Recovering China’s WWII past
A significant part of China’s World War II film history may be lost, and a new documentary brings to life the challenge of recovering mere scraps of it.
Finding Kukan had its world premiere at the Hawaii International Film Festival on Nov 5 and North American premiere in New York on Tuesday.
It chronicles fourth-generation Chinese-American filmmaker Robin Lung’s quest to recover at least one copy of Kukan, the first documentary to receive an Academy Award — and the only Oscar-winning documentary with no known copies in existence. The documentary was made this year.
Kukan — the Chinese term for heroic courage under bitter suffering — takes viewers behind the scenes of the Japanese invasion and occupation of the Chinese mainland starting with the aftermath of the Nanjing Massacre and ending with harrowing footage of the Aug 24, 1940 Japanese bombing of Chongqing.
But the documentary is really about the “unsung hero” behind the film, Hawaiian-born Li LingAi, who is named as simply a “technical advisor” in the credits, but was really a producer, financer and inspiration for filmmaker and writer Rey Scott.
Scott, a St Louis-born roving freelance photojournalist, met Li Ling-Ai in Hawaii in 1937, and she convinced him that he should travel to China and tell the real story behind the Japanese occupation — get the world to understand what was really happening there, as she put it.
Scott would make four trips to China over the next four years, with Li Ling-Ai accompanying him some of the time (it’s not clear how often).
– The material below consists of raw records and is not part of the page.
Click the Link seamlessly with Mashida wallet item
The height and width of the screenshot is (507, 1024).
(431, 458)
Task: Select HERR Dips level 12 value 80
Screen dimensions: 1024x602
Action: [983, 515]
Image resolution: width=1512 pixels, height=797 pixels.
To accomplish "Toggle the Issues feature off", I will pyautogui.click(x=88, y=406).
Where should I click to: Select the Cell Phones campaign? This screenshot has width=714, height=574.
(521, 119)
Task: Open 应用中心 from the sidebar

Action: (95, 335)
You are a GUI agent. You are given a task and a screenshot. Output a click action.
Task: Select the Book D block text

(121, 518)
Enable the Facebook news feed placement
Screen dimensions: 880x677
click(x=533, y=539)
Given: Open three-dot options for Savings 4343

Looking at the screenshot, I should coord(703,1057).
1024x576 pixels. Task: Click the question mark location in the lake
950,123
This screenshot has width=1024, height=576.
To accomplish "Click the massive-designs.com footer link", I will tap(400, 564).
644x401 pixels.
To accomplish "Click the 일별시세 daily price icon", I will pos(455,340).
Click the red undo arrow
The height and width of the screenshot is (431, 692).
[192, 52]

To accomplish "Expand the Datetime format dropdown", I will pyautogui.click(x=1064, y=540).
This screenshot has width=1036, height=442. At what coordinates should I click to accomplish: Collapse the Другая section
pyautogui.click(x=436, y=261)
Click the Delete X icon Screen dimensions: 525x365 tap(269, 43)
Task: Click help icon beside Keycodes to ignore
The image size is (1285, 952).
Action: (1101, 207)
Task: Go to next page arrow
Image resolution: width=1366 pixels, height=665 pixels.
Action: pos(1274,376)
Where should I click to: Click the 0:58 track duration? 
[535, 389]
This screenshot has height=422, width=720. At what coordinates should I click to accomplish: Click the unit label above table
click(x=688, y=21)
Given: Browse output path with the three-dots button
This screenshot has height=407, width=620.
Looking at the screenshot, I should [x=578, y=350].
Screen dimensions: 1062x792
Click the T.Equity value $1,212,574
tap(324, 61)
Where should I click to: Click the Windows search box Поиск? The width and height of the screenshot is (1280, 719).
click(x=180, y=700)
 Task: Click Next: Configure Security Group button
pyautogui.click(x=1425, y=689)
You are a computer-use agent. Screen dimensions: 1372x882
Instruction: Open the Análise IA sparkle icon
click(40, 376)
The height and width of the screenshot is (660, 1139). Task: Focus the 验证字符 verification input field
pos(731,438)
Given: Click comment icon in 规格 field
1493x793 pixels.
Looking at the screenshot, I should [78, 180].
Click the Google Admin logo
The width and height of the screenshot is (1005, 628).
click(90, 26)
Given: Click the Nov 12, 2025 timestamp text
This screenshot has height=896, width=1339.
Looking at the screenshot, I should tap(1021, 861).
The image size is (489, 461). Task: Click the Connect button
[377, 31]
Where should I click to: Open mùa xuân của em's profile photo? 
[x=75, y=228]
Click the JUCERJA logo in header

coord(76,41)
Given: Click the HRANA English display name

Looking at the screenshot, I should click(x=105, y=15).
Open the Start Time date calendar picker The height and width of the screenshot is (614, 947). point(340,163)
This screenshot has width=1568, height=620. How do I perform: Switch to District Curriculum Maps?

She hocked her jewelry to buy film and boat tickets for him and set up contacts and connections in China.
She told Scott she was sick of movies showing China as nothing but smoky song clubs. “Take pictures of the real people fighting for China’s freedom,” she told Scott.
One of Scott’s stills showed a coolie sitting on a curb eating his rice while the city burns in the background.
“That’s the story of China I want,” she said. “Life goes on, regardless.” They sold the photo to a magazine for $250 and used the money to buy more film.
Scott and Li Ling-Ai began to screen footage around the country to raise awareness and money for United China Relief.
“China is becoming more and more Americanized daily,” Li told a newspaper reporter in 1939. “The country is a grand chop suey. It’s both modern and old fashioned.
“The idea of peace is the secret behind China. Through countless centuries the Chinese have been trained in the ways of peace. And they are fighting today to maintain that ideal.”
Eleanor Roosevelt invited Li and Scott to the White House to show the footage to FDR. After about 20 minutes of the president’s valuable time had been spent on it, the projectionist turned it off.
The president ordered for it to continue and afterward questioned Scott and Li in detail, impressing them with his deep knowledge of what was going on in China.
The footage culminated in the documentary, which premiered in New York City on June 24, 1941. It was the first ever full-color movie about China and a hit in theaters.
With her brash style and flair for fashion, Li Ling-Ai became a celebrity and a darling of gossip columnists. She invented a “Kukan” hairdo and created a scandal by claiming that the art of striptease was invested in China.
The bigger-than-life Robert “Believe It or Not” Ripley invited Li to a meeting. She describes it:
“Mr Ripley, what is it you want? Because if you’re looking for a sweetheart, wife or mistress, I’m not it.”
Ripley nearly fell off his chair, saying, “I’ve never heard a woman talk like you before.” He put her in charge of his Far East department.
After Pearl Harbor, Scott joined the Army as a combat photographer, but not before signing away the rights to Kukan for three years. By the time he returned from the war, the company had gone under and all copies of Kukan were lost or destroyed, what you do, as one expert says, with films nobody wants.
But one print passed unnoticed and poorly stored to one of Scott’s four sons. One of the threads of the new documentary is the effort by restoration experts at the Academy Film Archive to restore Kukan to its original glory, an effort that comes up short unfortunately.
The stunning footage of the bombing of Chongqing did make it and the documentary comes full circle as the filmmaker takes the VHS to Chongqing and screens it for the first time there.
As one city official said after viewing it, “China is still missing a lot of knowledge about this part of its history,” adding that all film of the bombing was from above, the perspective of the Japanese airplanes.
“This film is precious,” he said, thanking Li Ling-Ai — who died in New York City in 2003 at the age of 95.
“Heroes come in different sizes,” he said. “A little woman can be a big hero.”
Kukan makers Li Ling-Ai and Rey Scott.